Exercise text -
'''
April 23, 2002
I was pondering the wonder of technology in retail sales recently while waiting in an interminable line to pay for my purchases somewhere.
The advent of bar code technology, I once read, would speed us through checkout lines and on our way to adventures beyond the mundane need to restock on toilet paper and dental floss.
Ah, the sweet innocence of youth. I tend to be a patient fellow, but I have yet to see any improvement in the speed through the checkout, and am tempted to bring reading material when there's nothing good in the tabloids.
I always love those little books: "Veterinary Cures from the Bible" and the Reader's Digest, with its "sky is falling" and "rotten, no-good kids" articles, but I prefer the library for light reading.
The new technology gives you time to think about these things.
Back when my mother used to go food shopping and bring me to help carry the bags, I thought it was super cool to listen to the almost musical melodies played by the mechanical cash register. The cashier had to be quick with the fingers and push the right buttons, then hit the big one that added the purchase to the list.
The grand finale of this mechanical symphony was the one that computed the total. If my mother bought a lot of stuff, you'd hear the cash register make mechanical noises and tumbling sounds for up to 15 or 20 seconds, then see the total in actual digits, not light-emitting diodes.
'''
Task description - According to the essay on checkout lines, why is the writer tempted to bring reading material when shopping?

Extracted records -
'''
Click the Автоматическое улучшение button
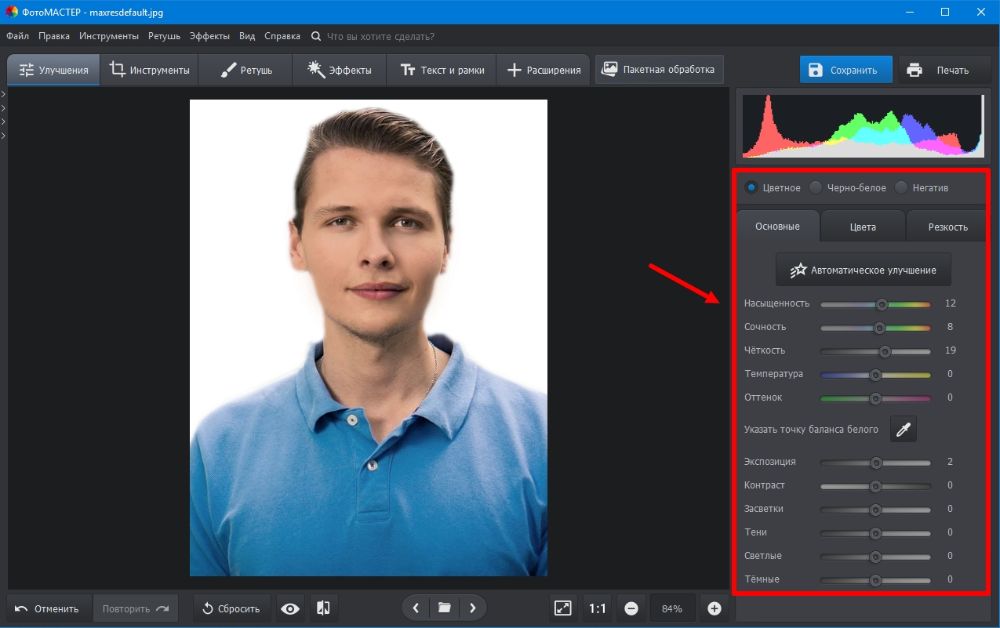The image size is (1000, 628). (863, 270)
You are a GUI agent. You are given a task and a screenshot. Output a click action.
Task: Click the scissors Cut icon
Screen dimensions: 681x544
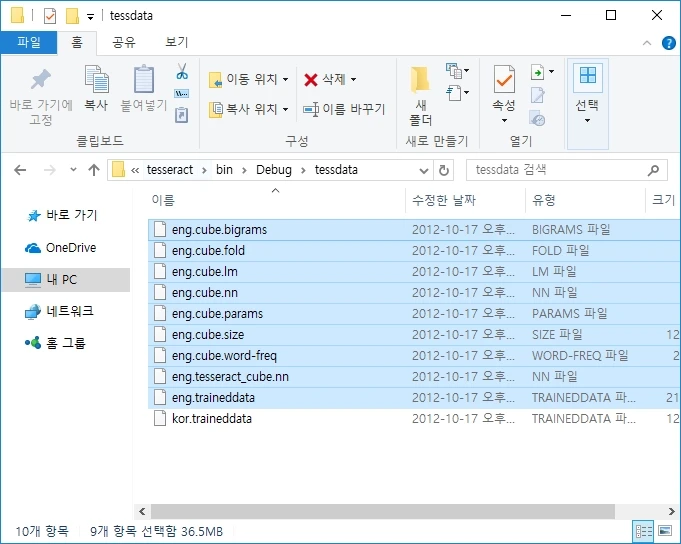[x=182, y=72]
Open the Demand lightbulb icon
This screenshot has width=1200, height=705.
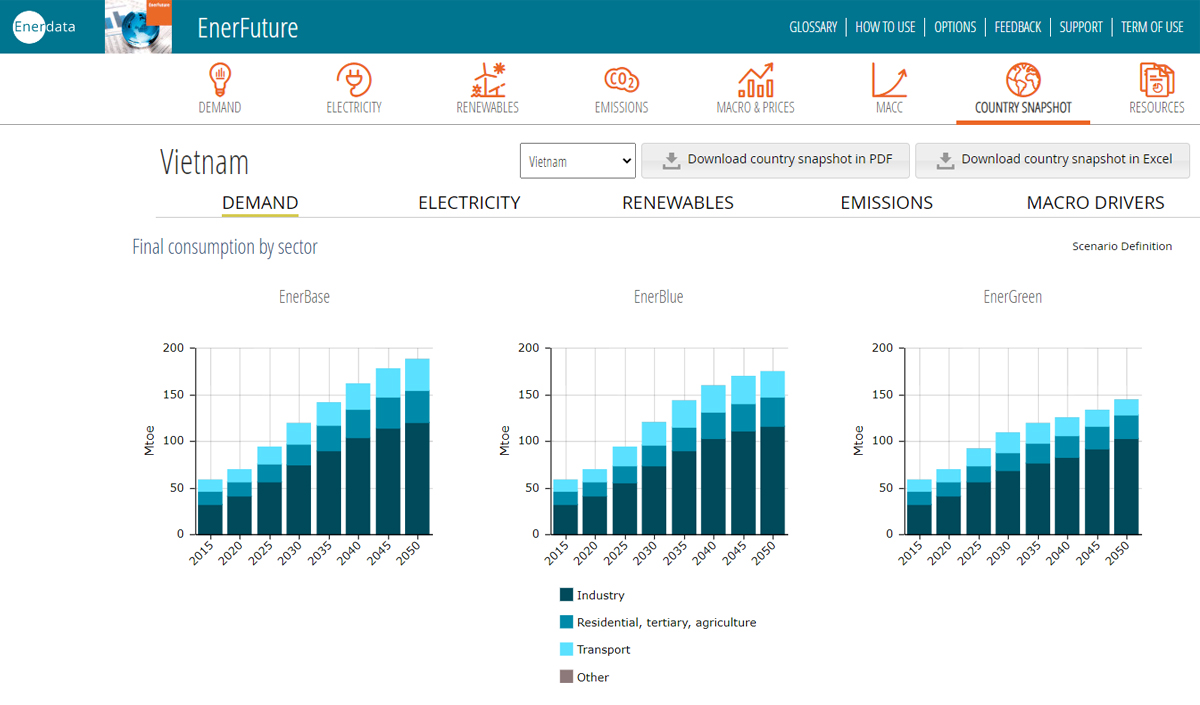point(219,80)
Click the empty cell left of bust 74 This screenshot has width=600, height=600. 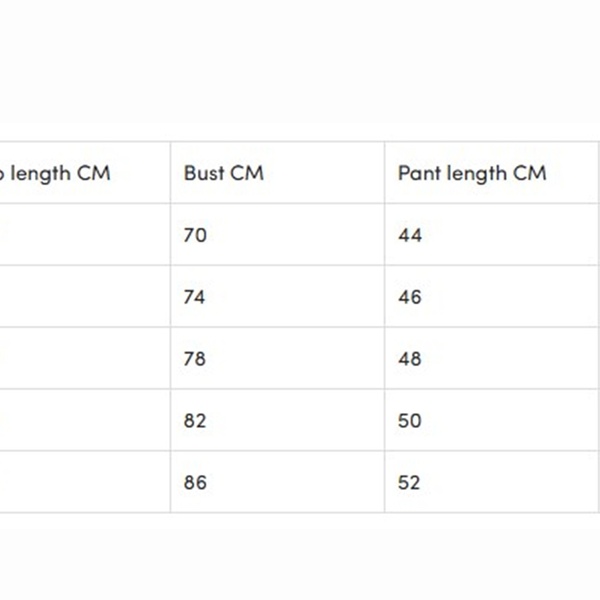pos(85,297)
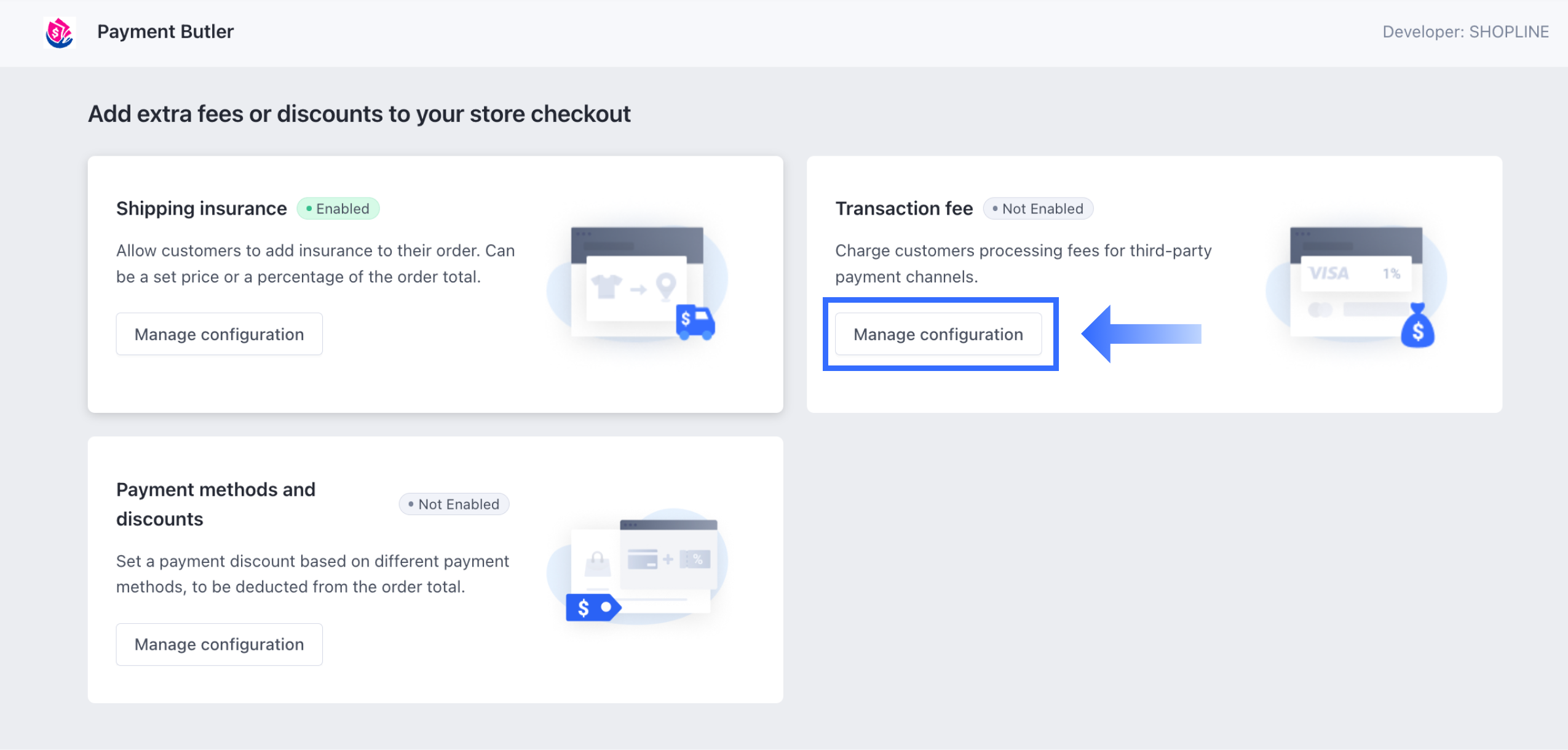
Task: Click Transaction fee's Not Enabled badge
Action: click(1038, 209)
'''
Response to this exercise - The writer has yet to see bar code technology speed up the checkout, so waiting in line still takes a long time. The temptation arises when there's nothing good in the tabloids to read while waiting.